En esta guía práctica de finanzas personales, te explicamos qué son, cómo identificarlos y qué podés hacer para que no afecten tu presupuesto mensual.


¿Por qué se llaman gastos hormiga?

Los gastos hormiga son consumos pequeños, frecuentes y, en muchos casos, innecesarios que hacemos casi sin darnos cuenta.

Se les llama así porque, al igual que las hormigas, parecen inofensivos uno por uno, pero cuando se juntan pueden tener un impacto importante en tus finanzas. Poco a poco, estos gastos pueden representar entre el 15% y 20% de tu ingreso mensual sin que lo notés.


Ejemplos de gastos hormiga en tu día a día

Para poder controlarlos, primero tenés que identificarlos. Estos son algunos de los más comunes:

  • El café de la mañana: Ese cafecito que te comprás de camino al trabajo.

  • Antojos y snacks: Una botella de agua, las papitas, algún dulce o un chicle.

  • Suscripciones que no usás: Plataformas de streaming, apps o servicios que seguís pagando aunque casi no usés.

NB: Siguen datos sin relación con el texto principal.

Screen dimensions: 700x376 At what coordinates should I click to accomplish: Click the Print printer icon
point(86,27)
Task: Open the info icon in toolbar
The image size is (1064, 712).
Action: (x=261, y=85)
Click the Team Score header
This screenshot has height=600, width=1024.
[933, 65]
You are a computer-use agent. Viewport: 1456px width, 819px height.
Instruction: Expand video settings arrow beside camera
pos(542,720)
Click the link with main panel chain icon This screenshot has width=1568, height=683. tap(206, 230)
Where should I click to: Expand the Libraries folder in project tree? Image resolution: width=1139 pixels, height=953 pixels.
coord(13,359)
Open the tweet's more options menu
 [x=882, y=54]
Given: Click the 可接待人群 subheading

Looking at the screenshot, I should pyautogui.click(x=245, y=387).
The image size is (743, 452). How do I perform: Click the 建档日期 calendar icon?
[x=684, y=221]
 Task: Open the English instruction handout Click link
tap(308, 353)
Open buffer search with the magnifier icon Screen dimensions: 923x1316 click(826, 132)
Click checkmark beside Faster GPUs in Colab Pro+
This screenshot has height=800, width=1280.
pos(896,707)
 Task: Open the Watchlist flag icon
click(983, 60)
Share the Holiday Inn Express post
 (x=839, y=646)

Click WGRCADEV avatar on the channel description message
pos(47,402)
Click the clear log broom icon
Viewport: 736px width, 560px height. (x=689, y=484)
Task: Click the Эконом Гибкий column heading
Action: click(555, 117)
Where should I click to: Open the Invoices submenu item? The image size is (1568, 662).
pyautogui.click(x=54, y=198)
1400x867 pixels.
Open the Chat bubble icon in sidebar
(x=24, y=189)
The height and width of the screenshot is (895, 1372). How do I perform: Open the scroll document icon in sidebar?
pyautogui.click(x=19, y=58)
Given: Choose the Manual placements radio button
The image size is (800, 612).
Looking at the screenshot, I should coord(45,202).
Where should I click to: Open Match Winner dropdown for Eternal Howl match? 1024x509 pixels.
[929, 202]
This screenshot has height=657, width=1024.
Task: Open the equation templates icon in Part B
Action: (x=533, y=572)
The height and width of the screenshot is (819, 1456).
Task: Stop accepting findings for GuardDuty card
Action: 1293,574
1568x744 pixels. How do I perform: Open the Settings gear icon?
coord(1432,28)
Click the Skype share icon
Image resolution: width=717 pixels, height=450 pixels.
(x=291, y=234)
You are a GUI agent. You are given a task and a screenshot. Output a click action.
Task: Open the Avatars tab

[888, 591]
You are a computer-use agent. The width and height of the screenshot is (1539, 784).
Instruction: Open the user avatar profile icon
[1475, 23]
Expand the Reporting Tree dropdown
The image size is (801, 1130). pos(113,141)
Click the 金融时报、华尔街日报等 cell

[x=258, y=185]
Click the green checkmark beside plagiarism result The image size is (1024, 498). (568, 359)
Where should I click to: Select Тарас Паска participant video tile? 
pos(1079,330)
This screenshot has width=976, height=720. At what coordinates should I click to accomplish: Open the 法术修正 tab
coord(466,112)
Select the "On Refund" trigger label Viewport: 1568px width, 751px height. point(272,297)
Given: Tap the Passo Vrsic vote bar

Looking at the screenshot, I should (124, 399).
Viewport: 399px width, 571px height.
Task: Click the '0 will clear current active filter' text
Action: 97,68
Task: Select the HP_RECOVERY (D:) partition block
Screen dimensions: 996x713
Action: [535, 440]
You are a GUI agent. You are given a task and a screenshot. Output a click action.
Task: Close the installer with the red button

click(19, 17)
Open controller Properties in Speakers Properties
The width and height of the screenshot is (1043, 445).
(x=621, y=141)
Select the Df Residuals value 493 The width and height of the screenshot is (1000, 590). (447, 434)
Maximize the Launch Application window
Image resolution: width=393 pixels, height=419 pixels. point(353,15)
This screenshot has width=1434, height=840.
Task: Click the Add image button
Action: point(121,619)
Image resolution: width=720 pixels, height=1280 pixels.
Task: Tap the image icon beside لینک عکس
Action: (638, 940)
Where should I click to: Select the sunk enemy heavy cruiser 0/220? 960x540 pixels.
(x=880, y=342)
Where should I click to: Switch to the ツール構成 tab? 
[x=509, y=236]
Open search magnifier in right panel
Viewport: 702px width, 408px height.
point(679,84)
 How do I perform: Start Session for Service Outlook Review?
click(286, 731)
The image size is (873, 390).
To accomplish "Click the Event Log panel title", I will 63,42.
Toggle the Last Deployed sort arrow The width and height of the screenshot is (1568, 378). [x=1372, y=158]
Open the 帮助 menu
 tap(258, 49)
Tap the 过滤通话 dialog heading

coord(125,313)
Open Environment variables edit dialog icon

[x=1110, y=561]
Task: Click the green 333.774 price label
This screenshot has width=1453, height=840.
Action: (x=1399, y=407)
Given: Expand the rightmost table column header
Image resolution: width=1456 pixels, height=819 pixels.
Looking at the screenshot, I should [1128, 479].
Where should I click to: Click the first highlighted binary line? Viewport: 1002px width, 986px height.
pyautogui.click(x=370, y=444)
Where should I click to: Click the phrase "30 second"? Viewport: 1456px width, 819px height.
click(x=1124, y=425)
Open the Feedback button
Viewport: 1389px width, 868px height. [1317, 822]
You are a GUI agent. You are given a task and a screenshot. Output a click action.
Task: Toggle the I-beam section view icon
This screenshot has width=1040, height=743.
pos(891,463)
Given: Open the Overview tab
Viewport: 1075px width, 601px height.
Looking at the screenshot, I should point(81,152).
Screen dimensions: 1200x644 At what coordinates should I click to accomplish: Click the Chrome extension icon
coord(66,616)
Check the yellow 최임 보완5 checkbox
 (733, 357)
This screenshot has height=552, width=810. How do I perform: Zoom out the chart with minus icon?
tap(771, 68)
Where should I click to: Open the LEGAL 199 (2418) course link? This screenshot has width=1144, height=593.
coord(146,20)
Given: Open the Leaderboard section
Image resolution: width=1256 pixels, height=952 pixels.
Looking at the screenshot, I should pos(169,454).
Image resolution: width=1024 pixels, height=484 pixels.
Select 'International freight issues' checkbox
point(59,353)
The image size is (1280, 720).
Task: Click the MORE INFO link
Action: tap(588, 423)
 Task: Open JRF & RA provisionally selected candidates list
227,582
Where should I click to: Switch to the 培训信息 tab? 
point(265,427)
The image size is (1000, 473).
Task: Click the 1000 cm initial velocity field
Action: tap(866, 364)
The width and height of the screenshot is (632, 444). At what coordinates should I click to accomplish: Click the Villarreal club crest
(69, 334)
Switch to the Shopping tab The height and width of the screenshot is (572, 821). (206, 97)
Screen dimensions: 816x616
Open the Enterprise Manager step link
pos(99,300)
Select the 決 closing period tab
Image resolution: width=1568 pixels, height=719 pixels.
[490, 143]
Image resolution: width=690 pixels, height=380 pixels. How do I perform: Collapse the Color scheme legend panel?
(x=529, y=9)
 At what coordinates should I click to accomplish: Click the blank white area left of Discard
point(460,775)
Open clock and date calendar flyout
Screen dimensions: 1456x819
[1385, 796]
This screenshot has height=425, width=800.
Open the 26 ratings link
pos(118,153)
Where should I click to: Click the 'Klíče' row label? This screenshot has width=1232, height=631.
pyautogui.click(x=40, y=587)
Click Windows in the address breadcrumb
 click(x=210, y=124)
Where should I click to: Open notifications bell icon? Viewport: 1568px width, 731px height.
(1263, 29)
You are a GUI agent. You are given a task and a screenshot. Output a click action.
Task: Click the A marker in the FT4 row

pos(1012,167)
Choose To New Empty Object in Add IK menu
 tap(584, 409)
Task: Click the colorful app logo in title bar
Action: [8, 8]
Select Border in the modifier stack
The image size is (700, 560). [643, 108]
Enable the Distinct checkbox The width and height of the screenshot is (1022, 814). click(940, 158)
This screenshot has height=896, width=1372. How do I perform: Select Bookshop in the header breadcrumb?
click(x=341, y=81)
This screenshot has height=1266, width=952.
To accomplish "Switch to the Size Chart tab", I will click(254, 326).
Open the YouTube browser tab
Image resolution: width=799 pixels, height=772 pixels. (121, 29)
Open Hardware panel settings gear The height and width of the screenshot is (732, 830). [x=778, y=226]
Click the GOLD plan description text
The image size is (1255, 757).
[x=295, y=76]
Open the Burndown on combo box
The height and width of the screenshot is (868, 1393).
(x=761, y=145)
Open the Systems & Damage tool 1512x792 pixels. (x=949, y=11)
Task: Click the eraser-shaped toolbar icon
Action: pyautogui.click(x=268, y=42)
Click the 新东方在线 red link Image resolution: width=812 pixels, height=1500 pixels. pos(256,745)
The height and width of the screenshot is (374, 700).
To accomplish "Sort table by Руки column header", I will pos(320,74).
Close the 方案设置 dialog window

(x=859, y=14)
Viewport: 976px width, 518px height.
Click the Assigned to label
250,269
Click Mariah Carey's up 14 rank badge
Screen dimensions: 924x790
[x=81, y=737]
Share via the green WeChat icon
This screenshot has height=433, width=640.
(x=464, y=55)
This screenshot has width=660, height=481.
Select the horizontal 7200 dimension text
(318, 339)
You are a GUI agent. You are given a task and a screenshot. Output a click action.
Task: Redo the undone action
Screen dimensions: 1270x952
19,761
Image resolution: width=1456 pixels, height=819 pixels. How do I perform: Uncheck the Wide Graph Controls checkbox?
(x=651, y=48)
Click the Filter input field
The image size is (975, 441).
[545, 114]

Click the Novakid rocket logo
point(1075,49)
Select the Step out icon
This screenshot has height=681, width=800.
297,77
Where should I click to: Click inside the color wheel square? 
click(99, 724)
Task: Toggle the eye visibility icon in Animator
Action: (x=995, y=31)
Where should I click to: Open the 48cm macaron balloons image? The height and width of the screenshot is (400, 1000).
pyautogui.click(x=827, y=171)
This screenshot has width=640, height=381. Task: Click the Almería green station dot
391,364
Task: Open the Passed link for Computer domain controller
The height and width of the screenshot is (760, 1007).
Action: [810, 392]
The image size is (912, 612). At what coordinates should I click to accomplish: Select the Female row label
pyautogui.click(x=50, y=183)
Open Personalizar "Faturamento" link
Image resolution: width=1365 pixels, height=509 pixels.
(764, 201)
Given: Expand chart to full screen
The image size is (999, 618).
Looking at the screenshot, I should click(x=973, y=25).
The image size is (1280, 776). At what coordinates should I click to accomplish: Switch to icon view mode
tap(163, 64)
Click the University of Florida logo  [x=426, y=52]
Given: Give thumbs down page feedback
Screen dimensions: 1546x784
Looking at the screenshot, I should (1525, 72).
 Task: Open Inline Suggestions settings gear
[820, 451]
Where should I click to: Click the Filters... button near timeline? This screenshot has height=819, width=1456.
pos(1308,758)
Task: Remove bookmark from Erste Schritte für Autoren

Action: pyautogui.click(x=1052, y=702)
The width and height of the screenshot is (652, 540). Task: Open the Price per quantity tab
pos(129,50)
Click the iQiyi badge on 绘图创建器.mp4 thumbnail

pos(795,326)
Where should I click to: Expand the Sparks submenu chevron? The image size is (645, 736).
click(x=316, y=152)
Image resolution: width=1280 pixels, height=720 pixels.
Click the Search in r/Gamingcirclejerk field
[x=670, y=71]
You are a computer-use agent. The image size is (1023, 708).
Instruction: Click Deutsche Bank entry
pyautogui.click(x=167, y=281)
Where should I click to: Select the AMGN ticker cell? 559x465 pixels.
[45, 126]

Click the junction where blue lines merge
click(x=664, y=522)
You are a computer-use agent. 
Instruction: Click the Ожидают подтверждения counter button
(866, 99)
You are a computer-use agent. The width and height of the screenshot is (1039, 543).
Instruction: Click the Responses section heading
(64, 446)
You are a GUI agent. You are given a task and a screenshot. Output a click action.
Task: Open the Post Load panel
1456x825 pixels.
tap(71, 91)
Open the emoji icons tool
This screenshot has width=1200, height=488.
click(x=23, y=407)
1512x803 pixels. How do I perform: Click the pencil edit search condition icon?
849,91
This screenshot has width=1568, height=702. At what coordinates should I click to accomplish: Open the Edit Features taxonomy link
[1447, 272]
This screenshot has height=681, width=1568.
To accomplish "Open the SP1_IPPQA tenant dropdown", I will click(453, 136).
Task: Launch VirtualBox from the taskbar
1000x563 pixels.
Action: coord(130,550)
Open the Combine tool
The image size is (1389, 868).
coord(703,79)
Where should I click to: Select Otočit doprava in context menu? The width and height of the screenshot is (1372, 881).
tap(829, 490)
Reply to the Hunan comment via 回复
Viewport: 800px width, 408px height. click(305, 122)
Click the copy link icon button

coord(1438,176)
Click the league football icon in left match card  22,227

  • Comisiones bancarias: Retiros en cajeros de otros bancos o cobros por manejo de cuenta que podrías evitar.

  • Propinas innecesarias: Dar propina por costumbre en lugares donde no es obligatoria.

  • Pedidos a domicilio: Pagar varias veces a la semana el envío de comida en lugar de cocinar en casa.


Estrategias para eliminarlos sin complicarte

Reducir los gastos hormiga no significa dejar de disfrutar ni volverte tacaño. Se trata de gastar con intención. Estas estrategias te pueden ayudar:

1. Regla de las 24 horas

Antes de comprar algo que no sea necesario, esperá 24 horas. Si al día siguiente todavía lo querés, entonces compralo. Muchas veces, el impulso se va solo.

2. Llevá tu comida y tu café

Preparar tu café y llevar almuerzo desde casa puede ayudarte a ahorrar bastante a fin de mes, además de ser más saludable.

3. Revisá tus suscripciones

Chequeá tu estado de cuenta. Si no usaste una app o servicio en el último mes, cancelalo. Siempre podés volver a activarlo cuando realmente lo necesités.


¿Qué hacer con el dinero que ahorrás?

Una vez que reducís estos gastos, es importante darle un propósito a ese dinero para que no se vaya en otra cosa:

  • Poné límites diarios para gastos variables como antojos o salidas.

  • Método del efectivo: Salí de casa con un monto definido para el día. Si se acaba, no hay más compras hasta mañana.

  • Bolsillos digitales: Usá las opciones de tu banco para separar el dinero destinado a ocio o gastos personales.


Conclusión

Los gastos hormiga son un enemigo silencioso de tus finanzas, pero con pequeños cambios y más consciencia, podés convertir ese dinero que se va sin darte cuenta en un ahorro real.

No subestimés los gastos pequeños: bien manejados, pueden marcar una gran diferencia.